### What is asked:
1 - In the forum thread about the word "varietal", which words does Linkway suggest for the meaning Sheikh_14 wants?
2 - Please write out everything in the forum thread about "varietal" from "This does make" down to "reading those definitions.", switching "cultivar" to "strain".
--- BEGIN Selected excerpt ---
Would it be correct to perceive varietal to be intrinsically linked with having variety? For instance, would it be correct to state that X wanted to expand on the varietal content/element of his degree? What I mean by that is that the person sought to boost the eclecticism of his learning and engage in a larger variety of topics. The following is what I was able to gather from Websters.

va•ri•e•tal
(vəˈraɪ ɪ tl)

adj.
1. of or pertaining to a variety.
2. constituting a variety.
3. of or designating a wine made chiefly from one variety of grape.


Do let me know if my supposition is either correct or otherwise.

Best,
Sheikh
 
  • would it be correct to state that X wanted to expand on the varietal content/element of his degree?

    --Sounds very odd, indeed.

    He wanted to expand on the breadth of his degree work.
    He wanted to expand on the variety of courses for his degree.

    It not a word in common usage, except for wines, in my experience.
     

    Sheikh_14

    Senior Member
    English- United Kingdom, Urdu, Punjabi
    Social sciences abound with socially odd terms as ironic as that may seem. However, as much as I wanted to know whether it would be deemed correct to all and sundry the core purpose was to understand whether varietal had any relation to not a certain variety but to variety in general. From the definitions above it does appear to be very limited in it's scope. I would have assumed it was germane to both forms of variety I.e. One that connoted various forms and the other that relates to a specific one.
     

    suzi br

    Senior Member
    English / England
    Social sciences abound with socially odd terms as ironic as that may seem. However, as much as I wanted to know whether it would be deemed correct to all and sundry the core purpose was to understand whether varietal had any relation to not a certain variety but to variety in general. From the definitions above it does appear to be very limited in it's scope. I would have assumed it was germane to both forms of variety I.e. One that connoted various forms and the other that relates to a specific one.
    Well it isn't. The answers you've been given are correct.
     

    Sheikh_14

    Senior Member
    English- United Kingdom, Urdu, Punjabi
    I didn't say they were wrong in the first place, yet I am certain it has at some point been used in the manner I have mentioned. However, that wouldn't be it's conventional use thence the author must have used air quotes. This thread relates to the topic mentioned: Varieties or varietals?
    Here it is quoted that "In general standard English, "varietal" is normally an adjectival form of "variety"."

    This does make my initial supposition appear true since if it is an adjectivial form of variety then it would encapsulate the various strands of variety. Nonetheless, as there is a consensus amongst the clique gathered here what adjectivial term would you use in place of "varietal" to denote breadth and variety?
     
    Last edited:

    entangledbank

    Senior Member
    English - South-East England
    Definitions 1 and 2 that you quote are unfortunate; they use the words 'a variety' without saying what a variety is. I immediately think of a variety in the sense of a cultivar of a plant, because that's the only time I've seen 'varietal' used, but you can't get this from reading those definitions.
     

    Linkway

    Senior Member
    British English
    would it be correct to state that X wanted to expand on the varietal content/element of his degree?
    No, definitely not. "Varietal" is not used in that context and does not have the meaning that you want.

    If you carefully read the definitions you gave, you will see that "varietal" refers to ONE of several varieties.

    adj.
    1. of or pertaining to a variety.
    2. constituting a variety.
    3. of or designating a wine made chiefly from one variety of grape.
    "Varietal" is almost the opposite of what you

    Regarding the meaning that you say you want, I suggest "broaden" or "diversify" or "extend" or "enrich".

    However, if you want to communicate in a more precise way, I suggest that you need to think carefully what exactly you mean by "his degree".

    Perhaps you mean his degree studies, the subjects he can combine (or the options he can take) within the rules of the relevant university.

    In addition, while at university he might want to engage in studying things that are not stipulated by his official programme of study.

    For example, he might be studying classical English literature but also want to read poetry from Pakistan and Caribbean short stories, for example.


    Incidentally, you might find it relevant to research the concept of "deep learning" in higher education. And, separately, the notion of "blended learning" may interest you.
     

    suzi br

    Senior Member
    English / England
    You might also look up clique while you're extending your studies. You can't really apply it to a few strangers who do not:
    A) know each other
    B) exclude others from their company.
--- END Selected excerpt ---
--- BEGIN Data excerpt ---
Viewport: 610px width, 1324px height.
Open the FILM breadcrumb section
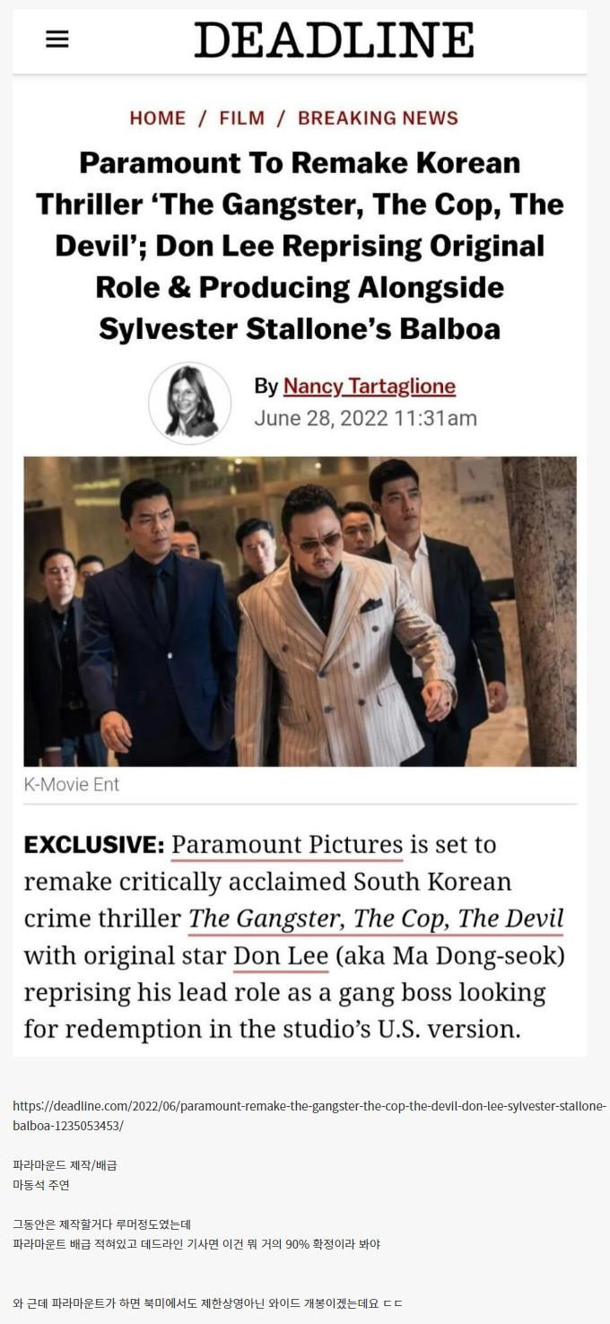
--- END Data excerpt ---
### Expected responses:
1 - "Broaden", "diversify", "extend" or "enrich".

2 -
This does make my initial supposition appear true since if it is an adjectivial form of variety then it would encapsulate the various strands of variety. Nonetheless, as there is a consensus amongst the clique gathered here what adjectivial term would you use in place of "varietal" to denote breadth and variety?
     
    Last edited:

    entangledbank

    Senior Member
    English - South-East England
    Definitions 1 and 2 that you quote are unfortunate; they use the words 'a variety' without saying what a variety is. I immediately think of a variety in the sense of a strain of a plant, because that's the only time I've seen 'varietal' used, but you can't get this from reading those definitions.